What will happen when you see cotton wool clouds in the sky?

It's going to rain when I see cotton wool clouds.

Flocculent cumulus, also known as "cotton cloud" or "fish scale cloud". It often appears in the clear sky in summer, like clusters of scattered and broken cotton wool, and also like a burst of cotton. Clouds vary in size and height. It is formed under the condition of extremely unstable humid air, so the cloud is fragmented and a symbol of rain.

Proverbs about cotton wadding clouds:

1, cotton wadding clouds in the morning and rain in the afternoon.

2, fish scales, no wind and no rain.

The sky is covered with cotton clouds and the ground is raining.

If it was a high cirrus cloud or a small cloud in the early stage, it is now a cotton wadding cloud (fish scale day), and the cloud amount has increased and decreased, indicating that the weather will turn rainy.

Extended data:

Throughout the ages, working people have summed up rich experiences of "knowing the sky by observing the clouds" according to the changes in the shape, direction, moving speed, thickness and color of clouds in production practice, and have compiled these experiences into proverbs.

Although the agricultural proverb may not be 100% correct, meteorologists say that it is a summary of the generation and dissipation of clouds and the evolution and transformation among various clouds through long-term observation and practice by working people, so it has certain reference value.
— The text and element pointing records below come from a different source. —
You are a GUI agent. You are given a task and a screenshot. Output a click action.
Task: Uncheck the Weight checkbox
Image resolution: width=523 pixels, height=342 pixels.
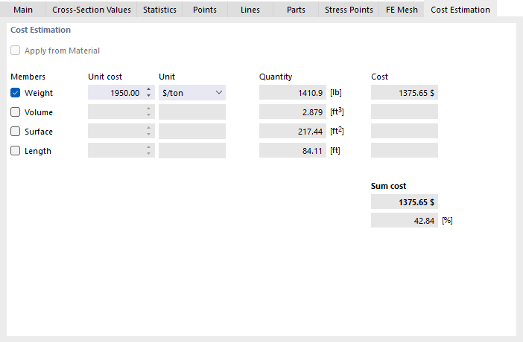[x=16, y=93]
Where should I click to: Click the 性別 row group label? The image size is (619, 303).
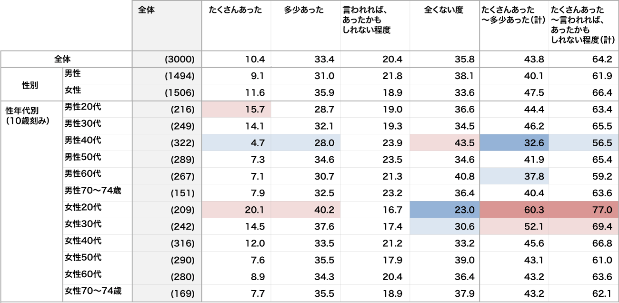[30, 85]
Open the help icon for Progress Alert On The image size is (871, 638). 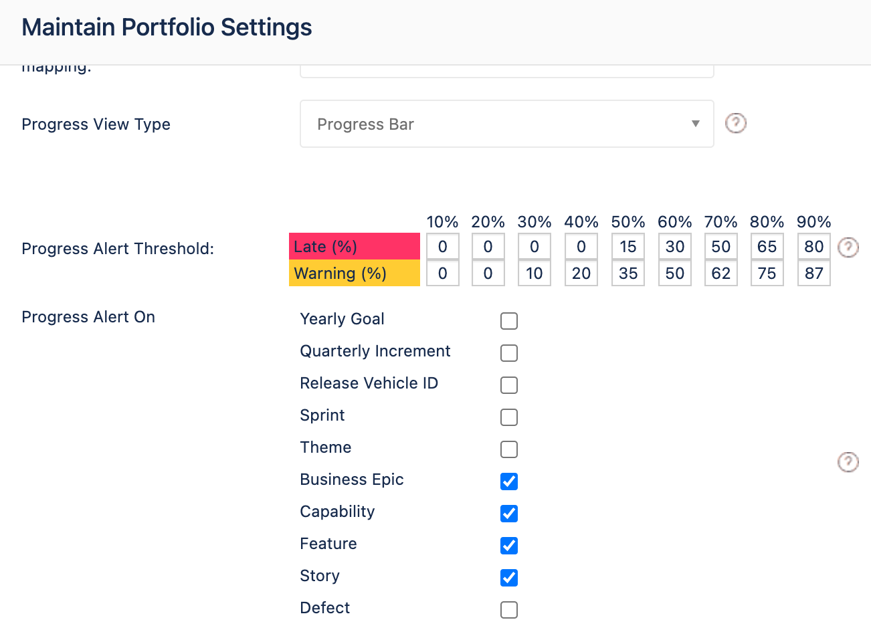848,461
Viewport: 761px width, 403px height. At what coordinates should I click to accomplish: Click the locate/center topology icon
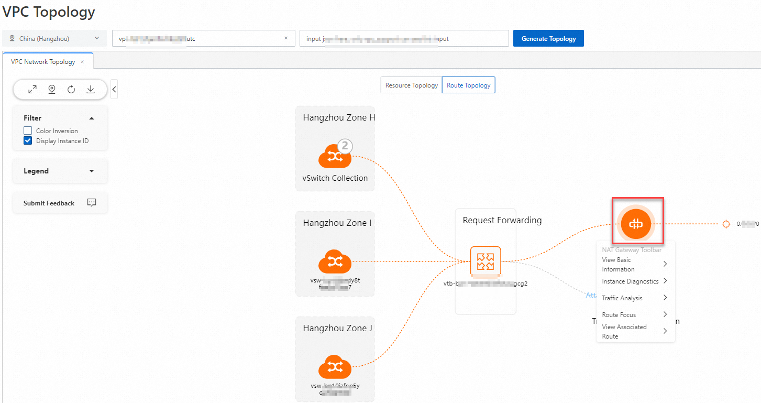point(51,89)
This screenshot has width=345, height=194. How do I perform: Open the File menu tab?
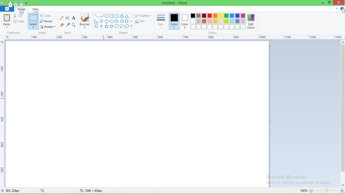[x=7, y=9]
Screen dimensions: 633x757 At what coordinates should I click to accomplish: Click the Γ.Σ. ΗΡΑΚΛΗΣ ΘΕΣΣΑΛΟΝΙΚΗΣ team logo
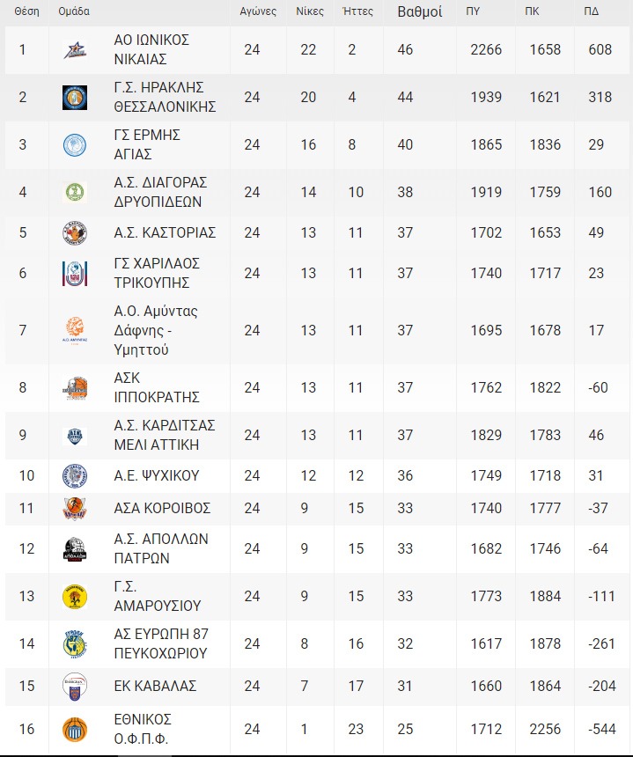(x=75, y=98)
Agricultural proverbs about clouds:

1, "Hook cloud in the sky, rain on the ground"-Hook cloud refers to hook cirrus cloud. Behind this cloud, front (especially warm front) and low pressure or trough often move, which indicates that rain is coming.
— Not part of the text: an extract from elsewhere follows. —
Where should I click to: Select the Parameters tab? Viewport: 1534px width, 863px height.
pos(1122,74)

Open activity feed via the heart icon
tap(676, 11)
2. "Battery cloud, it's raining"-Battery cloud refers to fort-shaped altocumulus or fort-shaped stratocumulus, which mostly appears in front of the trough of low pressure, indicating that the air is unstable, and thunderstorms usually come every 8 to 10 hours.
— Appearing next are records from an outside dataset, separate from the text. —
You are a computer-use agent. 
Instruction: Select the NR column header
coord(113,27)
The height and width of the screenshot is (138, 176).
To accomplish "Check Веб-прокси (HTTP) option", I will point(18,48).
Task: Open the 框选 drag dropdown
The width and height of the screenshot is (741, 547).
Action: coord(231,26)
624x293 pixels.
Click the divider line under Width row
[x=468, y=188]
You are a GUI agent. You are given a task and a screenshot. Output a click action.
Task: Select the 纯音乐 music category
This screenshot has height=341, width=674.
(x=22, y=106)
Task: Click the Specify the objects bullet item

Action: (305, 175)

3. "Carp point in the sky, you don't have to turn it over as soon as the sun shines"-Carp point refers to translucent cumulus clouds, which are often under the control of denatured high-pressure air masses from cold to warm. If the clouds don't continue to thicken, it will be sunny in the short term.

4. "Fish-scale day, there is wind without rain"-Fish-scale day refers to cirrocumulus. The appearance of such clouds indicates that the upper atmosphere is unstable. If the clouds continue to decrease and thicken, it will rain or wind soon.

5. "Sunset shoots at the foot, and the rain falls within three days"-refers to the sun shining down from the cloud gap, which is called "sun shooting at the foot". The foot of the sun appears in the evening, indicating strong convection and rain.

6. "Don't go out in the morning, travel thousands of miles in the evening"-there are no clouds in the east and clouds in the west in the morning. The sun shines on the clouds and scatters rosy clouds, indicating that the air is full of water vapor or there is rain moving, and the weather will turn rainy; If there is a sunset glow in the evening, it means that the sky in the west has cleared up, and the general convection is weakened at night. The clouds in the east that form the rosy clouds will move eastward or tend to dissipate, saying that it will be fine tomorrow.

Resource link: Does People's Network-Cloud also have mood and personality? That's right! There is evidence that you can know the weather from the clouds.